Perl Switches 101

The backstory to this post is a little weird in that it involves rjbs much more than usual. A couple weeks ago I was playing D&D with rjbs and Abigail, and before the game got started somehow we ended up talking about Masterminds of Programming. The book is pretty good so far, you should totally read it! Anyway, the book has a chapter on AWK and for some reason I mentioned to rjbs that I need to buckle down and learn AWK. He told me instead that I should just use perl and it’s many switches that save time when using it on the commandline. I have learned the few that he told me were critical and will document them here. Enjoy!


I wouldn’t be surprised if I used this more than 50 times in a day. I can’t imagine someone not knowing this one, but you have to learn it at some point right? -e merely runs the perl code that follows it. -E runs the following perl code with all optional features turned on. So for instance if you run in ye olde perl 5.8 you’d write

perl -e'print "1\n"'

In any of the many many more recent perls, you could write

perl -E'say 1'


The -n switch basically wraps code in a while loop, iterating over the default filehandle. Here’s a silly example:

ls | perl -nE'say "frew: $_" if m/frew/'

That will print “frew” and the filename if any of the files that were listed have frew in the name. I run this exact command on midnight every Wednesday.

The code is

use 5.18.1; # or whatever... maybe there's a better way to write this
no strict; # off for cli
while (<>) {
   print "frew: $_" if m/frew/ # no newline because there is one from the input


This is the same as -n except it adds ‘continue { print }’ to the end. If you didn’t know, continue code gets run even if the user did “next”. The idea here is that now you can mutate $_ and turn perl into a filter. Here’s another silly example:

ls | perl -pE'$_ = "* $_"'

This would transform the output of ls into a markdown list. That’s kinda useful I guess. The full code is

use 5.18.1;
no strict;
while (<>) {
   $_ = "* $_"
} continue { print }


This one is subtle but awesome enough that I’ve used it both today and yesterday, having only learned it on Tuesday, I say that’s pretty good. This basically changes STDIN and STDOUT into an in place file edit.

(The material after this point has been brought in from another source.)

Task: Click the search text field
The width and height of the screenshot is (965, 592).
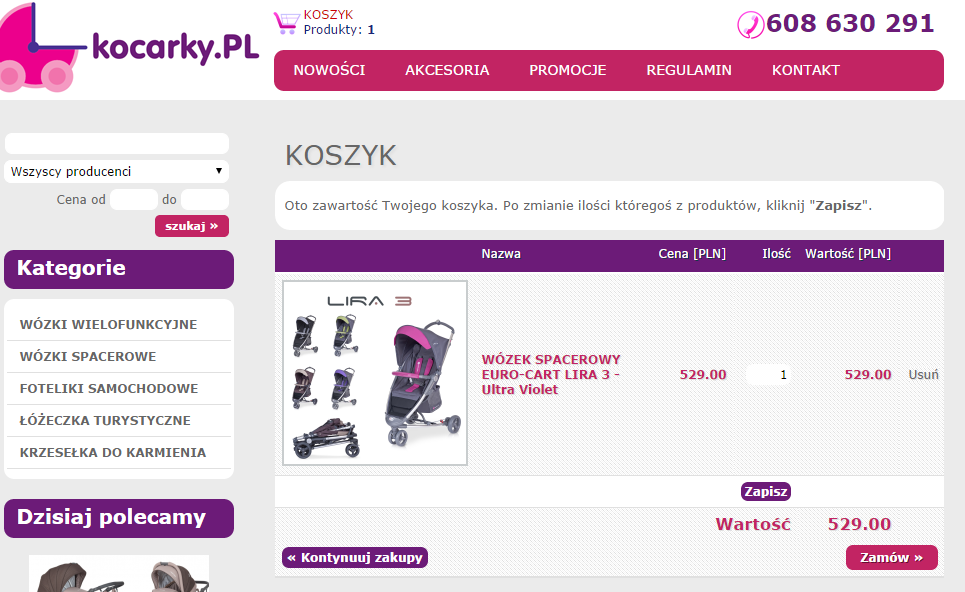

So let’s say you have a file that has dos line endings and inexplicably you bill joy’s vi, so you can’t just set ff to unix (this happened to me today.) Here is how you could fix the file:

perl -pi -E's/\r//g' dumbwin32file

Isn’t that great? Ok you’ll notice that I didn’t just write -piE. That’s because -i takes an optional argument, which is the extension of the backup of the file you munged. The default, as I said, is in place, but if for some reason you are stuck in 1989 and don’t have version control, you could use -pi.bak -E. How about you just use git though?

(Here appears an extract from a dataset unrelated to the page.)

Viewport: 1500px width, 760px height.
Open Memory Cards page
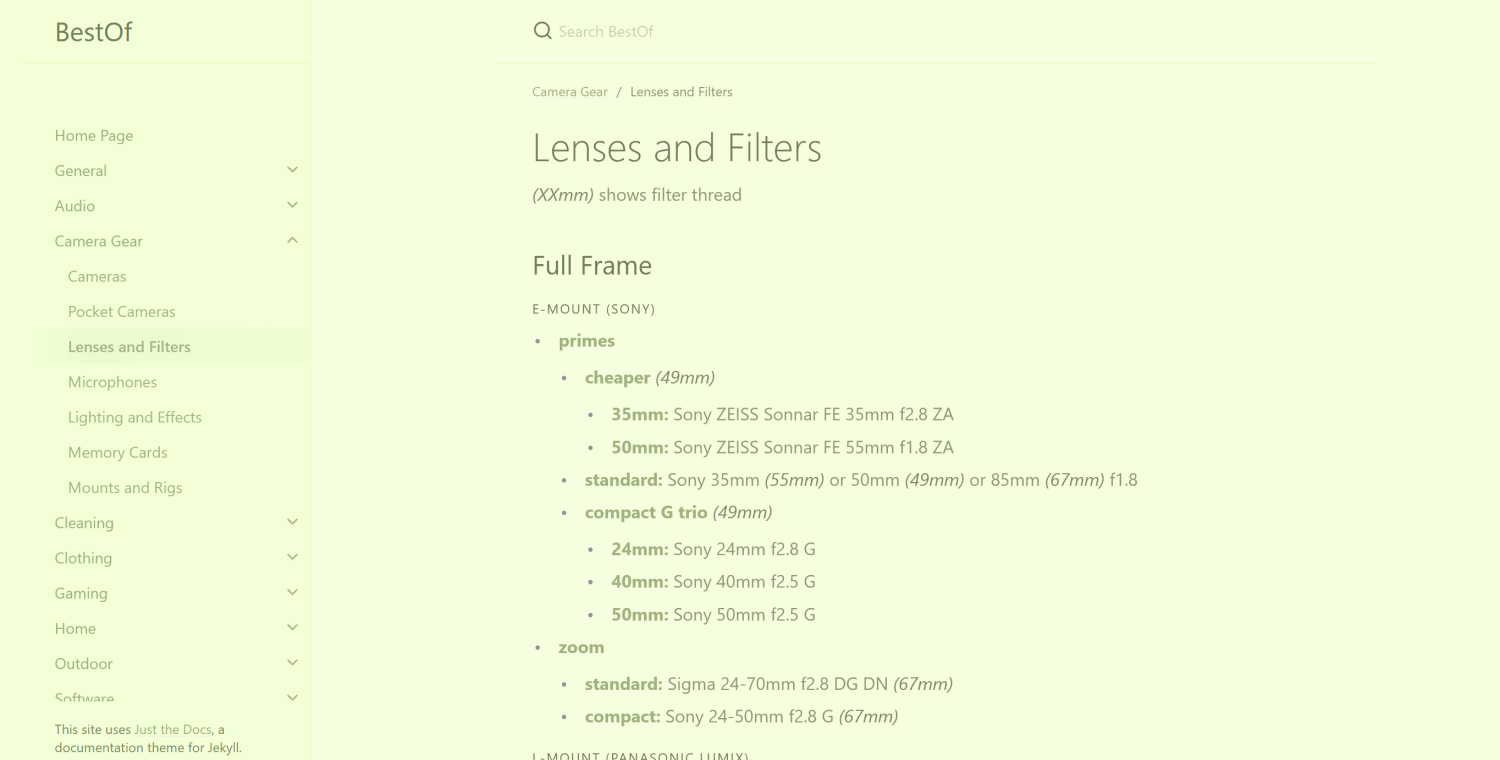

This is a bit of a weird one. I haven’t needed it, but I can come up with contrived examples that use it. Basically, it chomp while reading and adds newlines while writing. So you could match on exact values and replace $_ entirely I guess…

perl -plE'$_ = $_ eq "foo" ? 1 : 0'


This one is kinda fun. Basically it (by default) splits $_ on qr/\s+/ into @F. So you can use it like cut -d’ ‘ except with multiple spaces. Here’s an example!

ls -lh | perl -plaE'$_ = "$F[8] is owned by $F[2]"'

I’ve wanted this for a long time, so hurray!

Here’s the expanded code

use 5.18.1;
no strict;
while (<>) {
   our @F = split qr/\s+/, $_;
   $_ = "$F[8] is owned by $F[2]";
} continue { print "$_\n" }


This is really just a mutator for -a. The argument you pass it changes the split param. So you might use it like this:

cat /etc/passwd | perl -pla -F':' -E'$_ = "$F[0] uses $F[6] as a shell"'

The code expands to

use 5.18.1;
no strict;
while (<>) {
   our @F = split qr/:/, $_;
   $_ = "$F[0] uses $F[6] as a shell";
} continue { print "$_\n" }

There are others, (-M, which I use all the time, for example) but those will have to wait for another post. Enjoy!